Volunteers provide them with food, water, shelter and love. Kittens and cats who are friendly and socialized to people may be adopted into homes.
Neutering feral cats is an act of compassion and helps improve their wellbeing.
More and more, public health officials are embracing TNR programs for feral cats and replacing outdated policies based on unfounded fears.
Grounded in science, TNR stops the breeding cycle of cats and therefore improves their lives while preventing reproduction. It is a fact that the removal and killing of outdoor cats that animal control has been pursuing for decades is never ending and futile. Since feral cats are not adoptable, they are killed in pounds and shelters. With a successful program like TNR to turn to, it’s hard to believe that animal control agencies continue to kill cats, even though that approach has shown zero results.
It’s time to learn from past mistakes and move forward instead of going around in circles—it’s time to stop fighting the endless battle of catch and kill and protect cats’ lives.

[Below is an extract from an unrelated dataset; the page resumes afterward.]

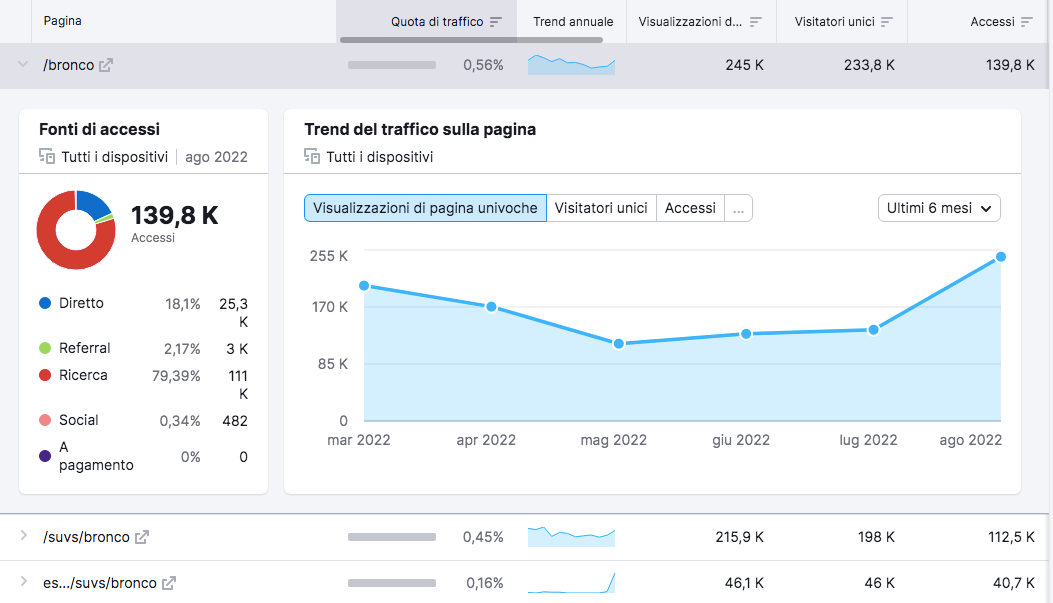Image resolution: width=1053 pixels, height=603 pixels.
Task: Open external link icon next to /bronco
Action: pos(106,65)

To humanely reduce this population of unwanted cats, the Natchitoches Humane Society would like to form a Feral Friends Volunteer group to institute a Spay/Neuter and Release Program. If you would like to be a part of the solution for these abandoned and often forgotten felines email firstname.lastname@example.org. We need folks who can make trips to Robinson’s Rescue in Bossier, foster homes, etc. We can make a difference but it will take some effort and dedication from the public.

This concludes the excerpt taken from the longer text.